Monday, April 18, 2022

Crypto Wallet Metamask Warns of a Phishing Scam Targeting Icloud Users


This article, with my photo, is in yesterday's Token Post.


Crypto theft could happen if users enabled iCloud backup for app data on their devices.

With cryptocurrencies such as Bitcoin (BTC) and Ether (ETH) becoming more popular these days, cybercriminals are now increasingly targeting digital currency owners in their scams. Crypto wallet MetaMask recently issued a warning to users about Apple iCloud phishing attacks.

The ConsenSys-owned crypto wallet provider warned users that they could end up losing their funds due to the phishing attack. This could happen if they have enabled iCloud backup for app data on their devices.

“If you have enabled iCloud backup for app data, this will include your password-encrypted MetaMask vault,” Metamask wrote in a Twitter post on April 18. “If your password isn’t strong enough, and someone phishes your iCloud credentials, this can mean stolen funds.”

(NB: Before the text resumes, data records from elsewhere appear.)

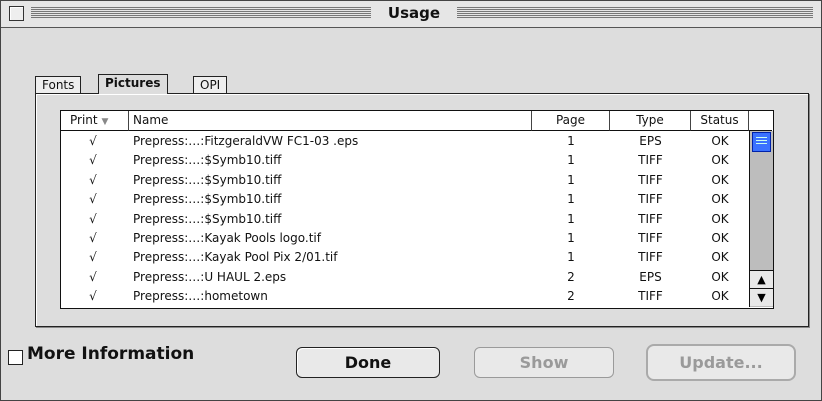  I want to click on scroll-down-arrow-icon: ▼, so click(762, 297).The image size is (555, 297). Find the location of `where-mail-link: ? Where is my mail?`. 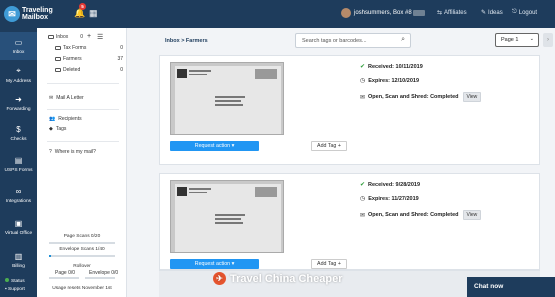

where-mail-link: ? Where is my mail? is located at coordinates (72, 152).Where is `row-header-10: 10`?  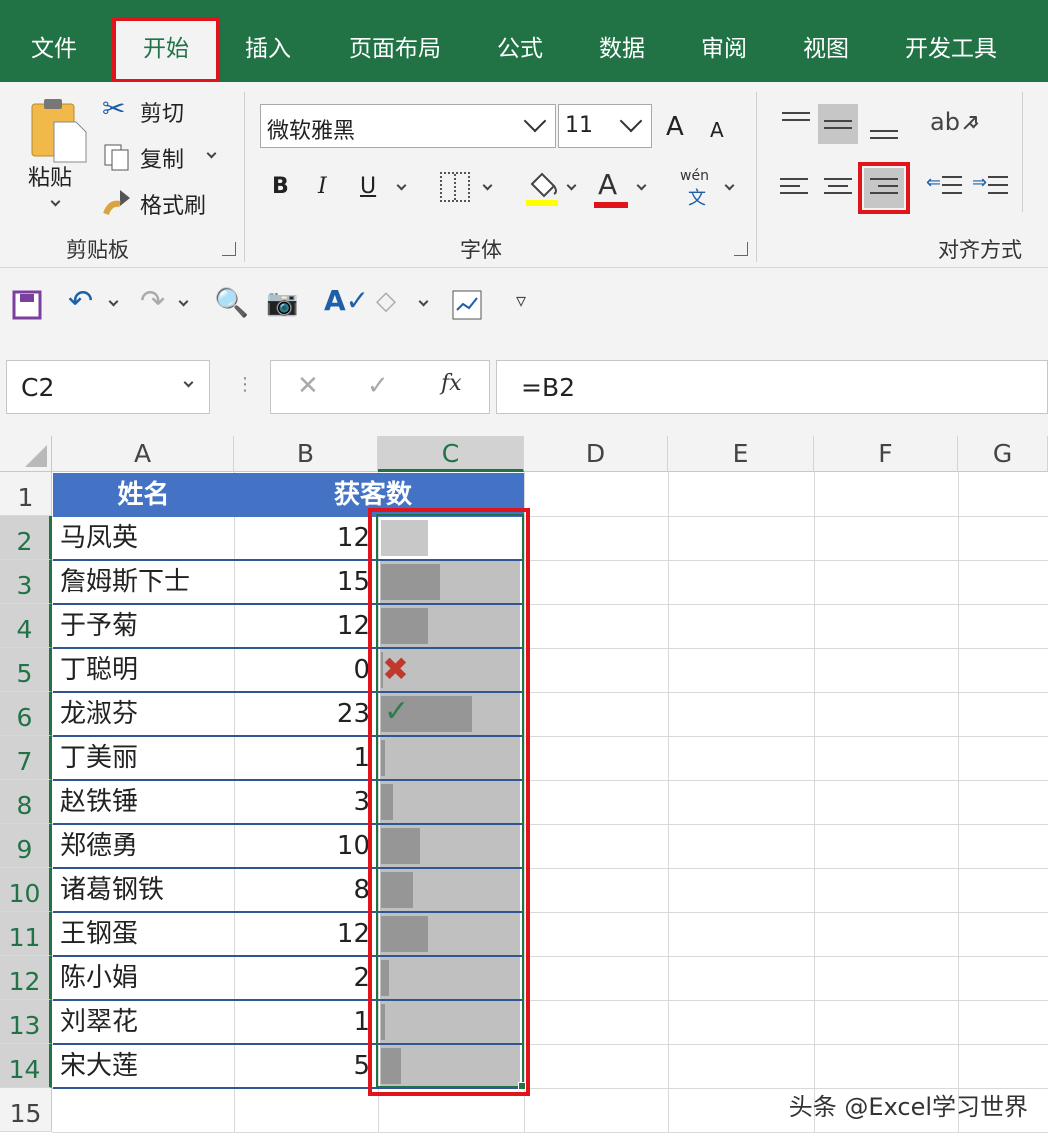 row-header-10: 10 is located at coordinates (26, 890).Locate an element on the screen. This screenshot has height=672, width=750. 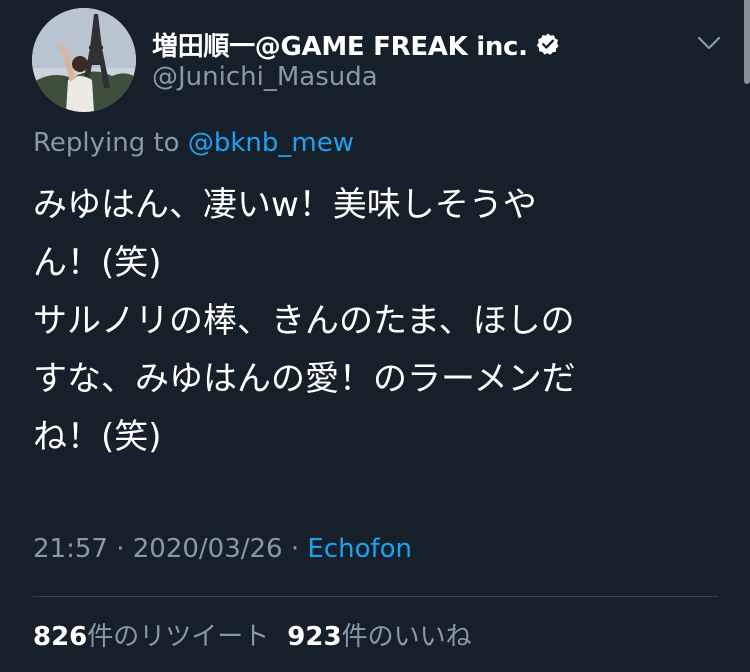
avatar-photo is located at coordinates (84, 60).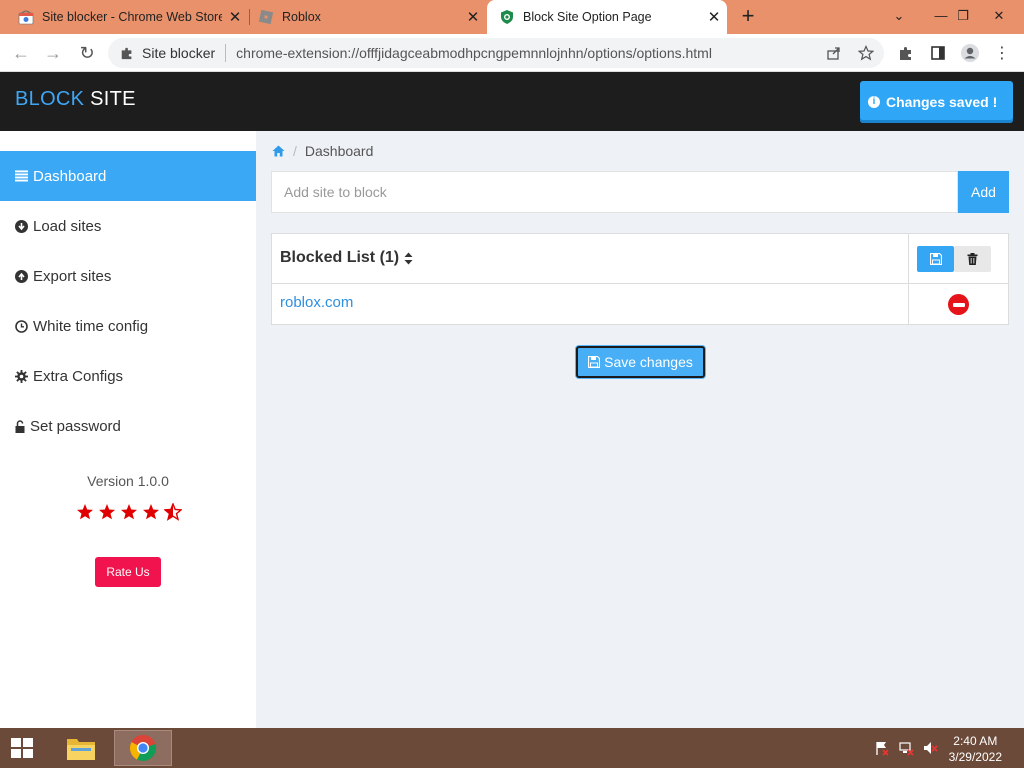 The image size is (1024, 768). Describe the element at coordinates (984, 192) in the screenshot. I see `add-site-button: Add` at that location.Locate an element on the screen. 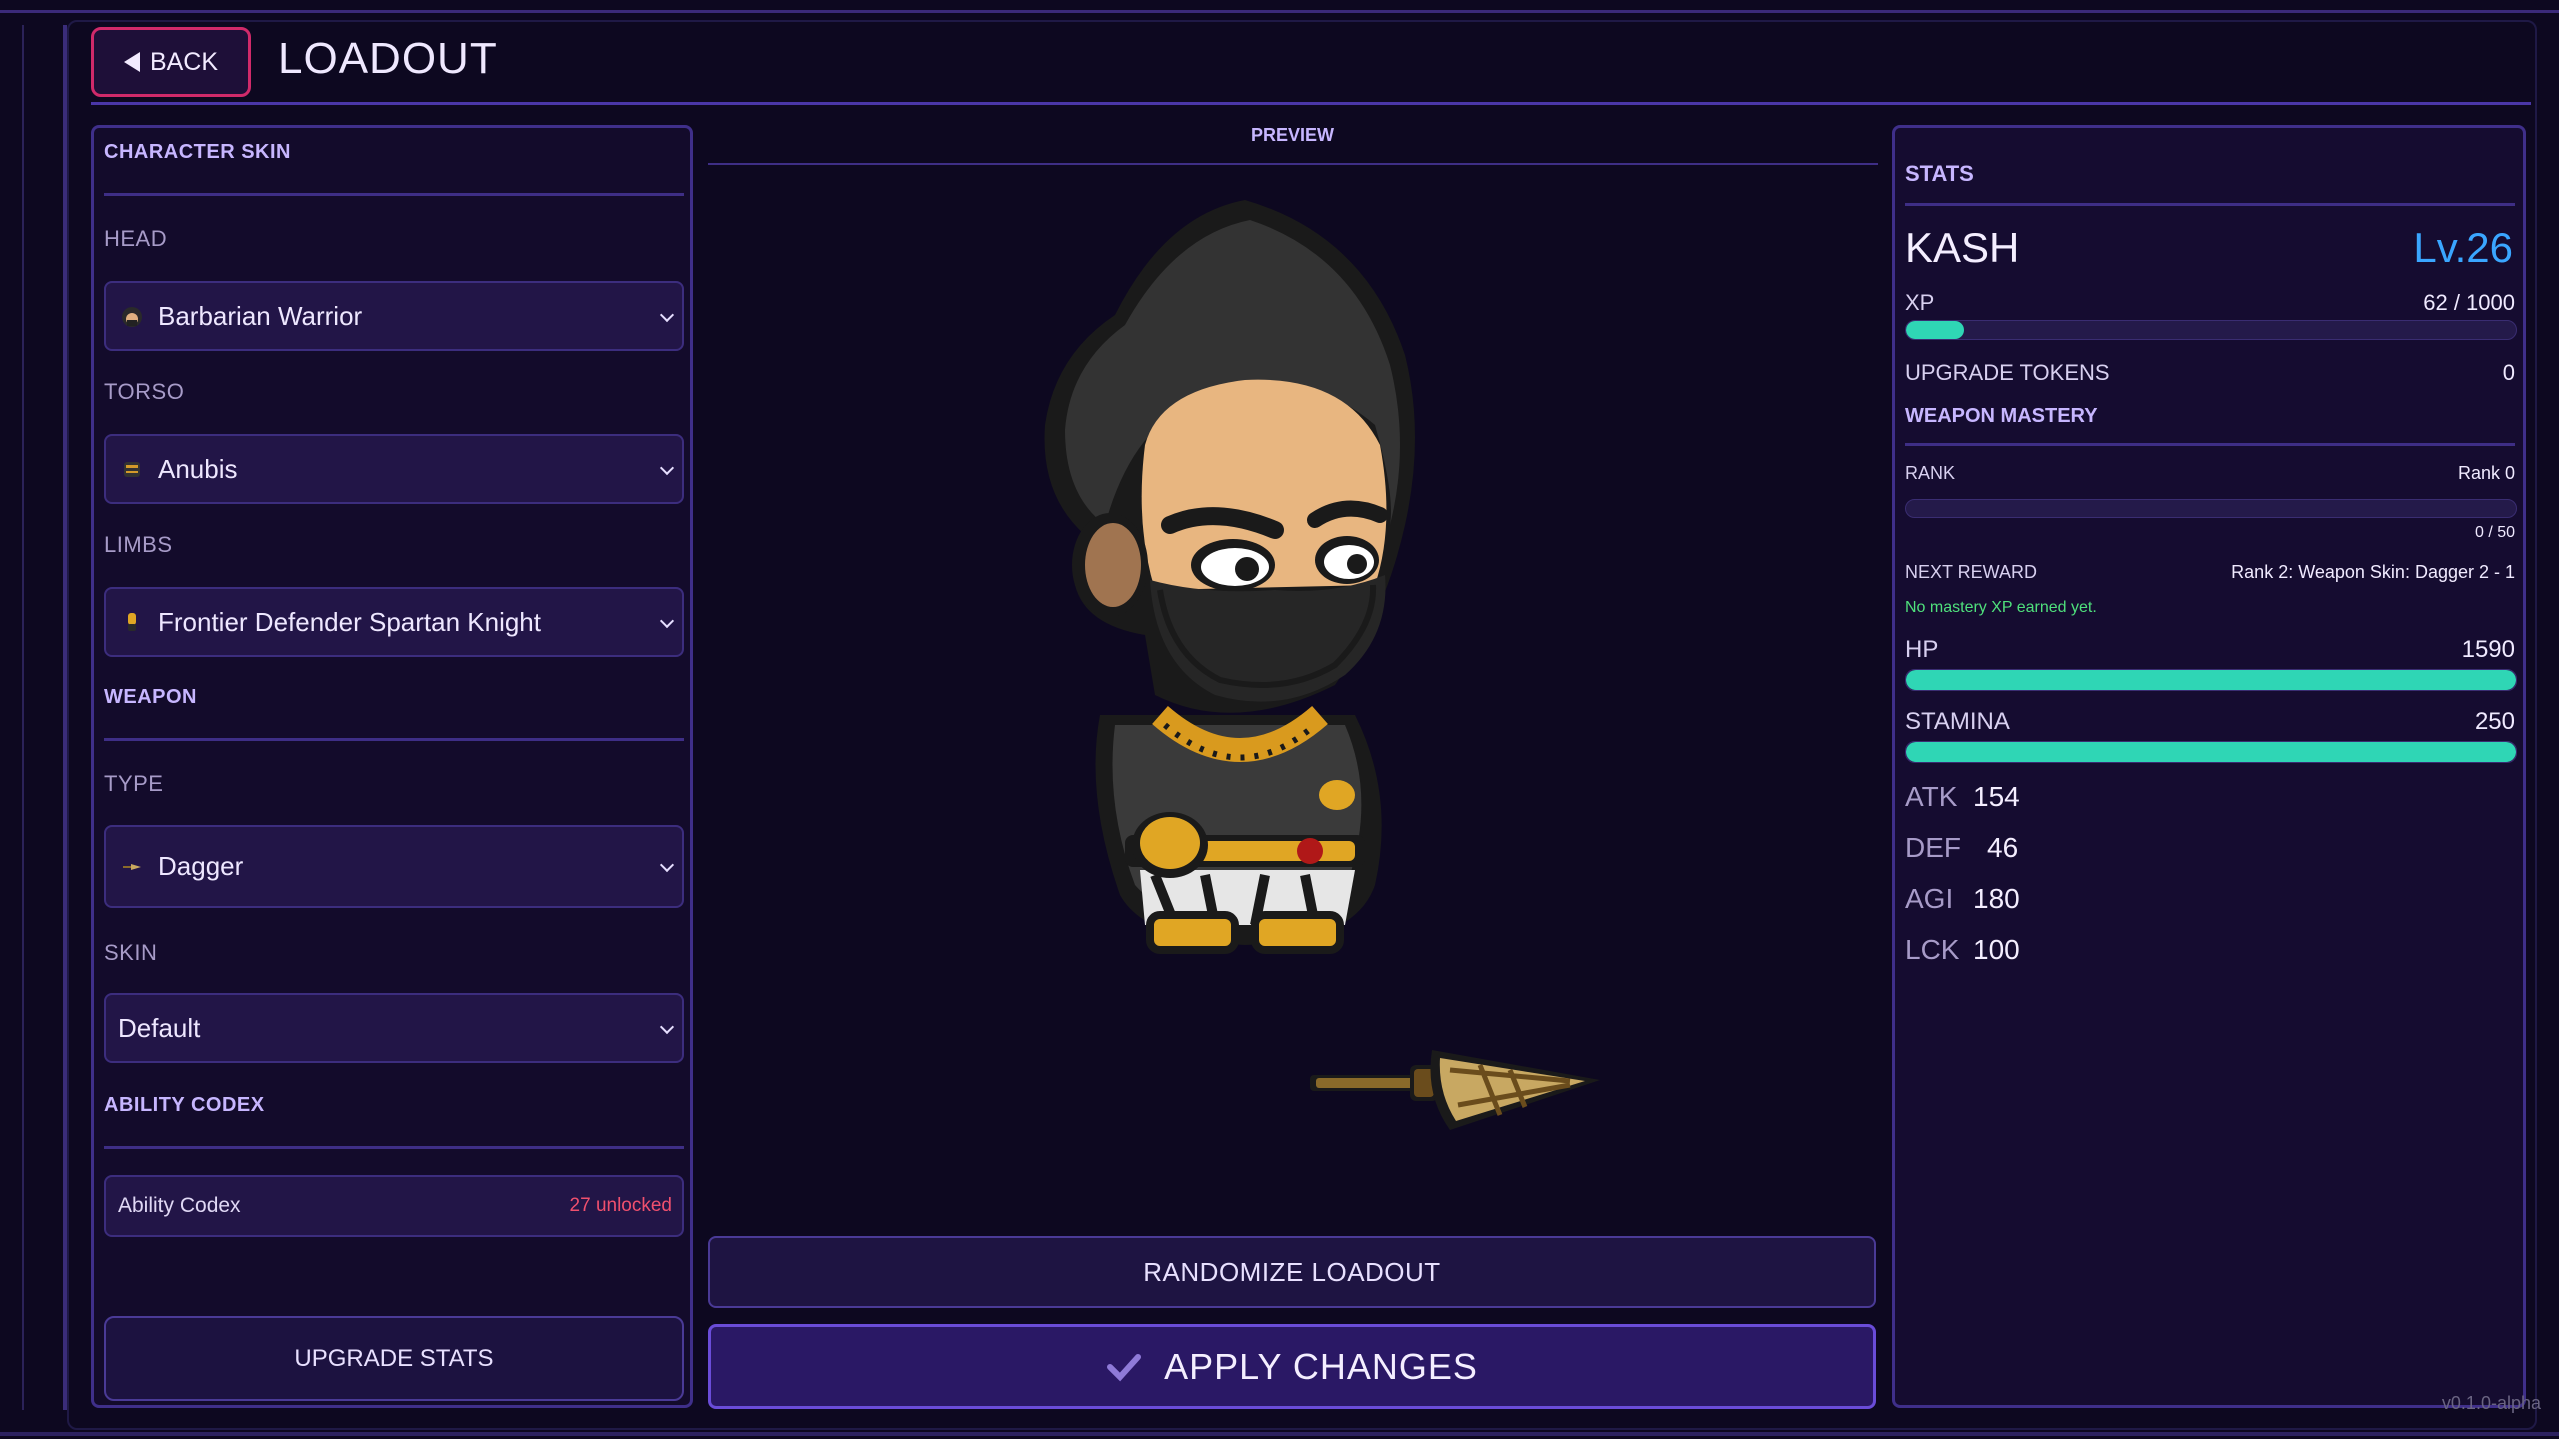 This screenshot has width=2559, height=1439. hp-bar-fill is located at coordinates (2211, 680).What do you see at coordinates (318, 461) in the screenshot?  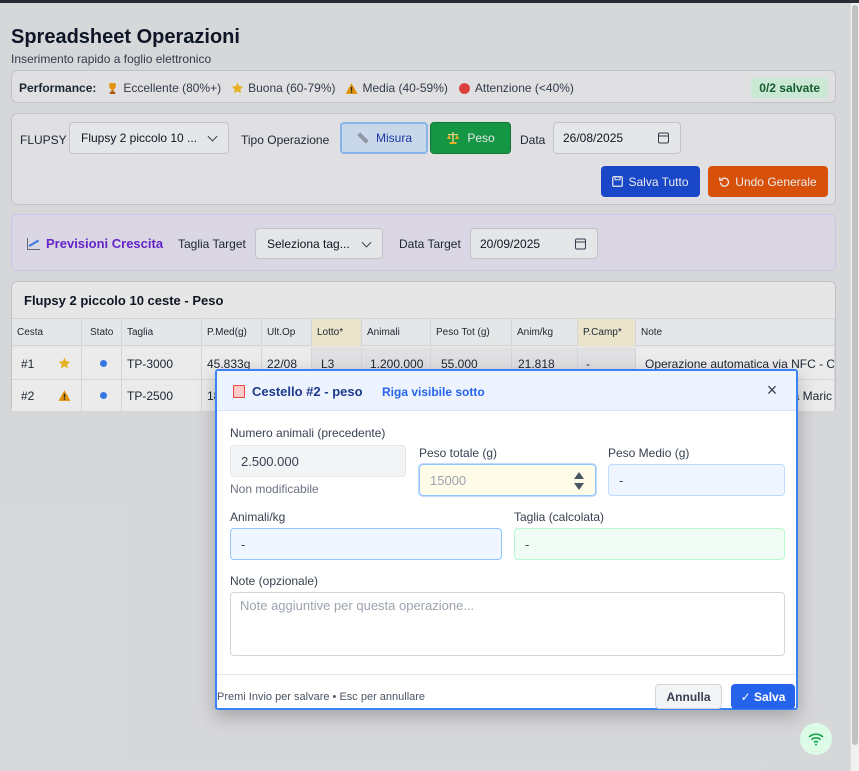 I see `prev-animals-field: 2.500.000` at bounding box center [318, 461].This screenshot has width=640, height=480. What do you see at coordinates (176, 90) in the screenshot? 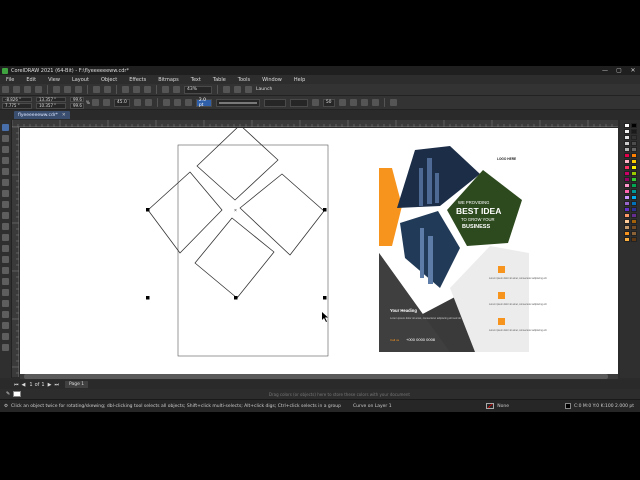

The company said that the vulnerability can be addressed by simply disabling the automatic backup feature. “You can disable iCloud backups for MetaMask specifically by turning off the toggle here: Settings > Profile > iCloud > Manage Storage > Backups,” Metamask added. “If you want to avoid iCloud surprising you with unrequested backups in the future, you can turn off this feature at: Settings > Apple ID/iCloud > iCloud > iCloud Backup.”

MetaMask’s warning is in response to reports about an NFT collector called “revive_dom” on Twitter who claimed that the entire content of his wallet was stolen due to this issue. The wallet reportedly contained both cryptos and NFTs collectively worth around $650,000, according to Cointelegraph.

DAPE NFT project founder “Serpent” was among those who first shared the story on Twitter alerting MetaMask to the phishing scam and giving an outline of the scam’s process. The attack starts with the scammer requesting random password resets, which makes the victim suspicious. “2) Using a caller ID spoofer, the scammer will call the victim as Apple and claim there is suspicious activity on the account,” Serpent wrote on Twitter.

“3) The scammer will request a password reset for the victim's Apple ID,” Serpent added. “4) The scammer will ask the victim for the code, claiming it is to verify they are the real owner of the Apple ID when in reality they are using that code to reset the victim's password.”

Once done, the scammer will gain access to the iCloud account of the victim. This also means that they have access to the MetaMask data stored on iCloud.

Meanwhile, “revive_dom” expressed his dissatisfaction after MetaMask issued the warning. “I’m not saying they shouldn’t do it but they should tell us. Don’t tell us to never store our seed phrase digitally and then do it behind our backs,” he wrote. “If 90% of the people knew this I would bet none of them would have the app or iCloud on.”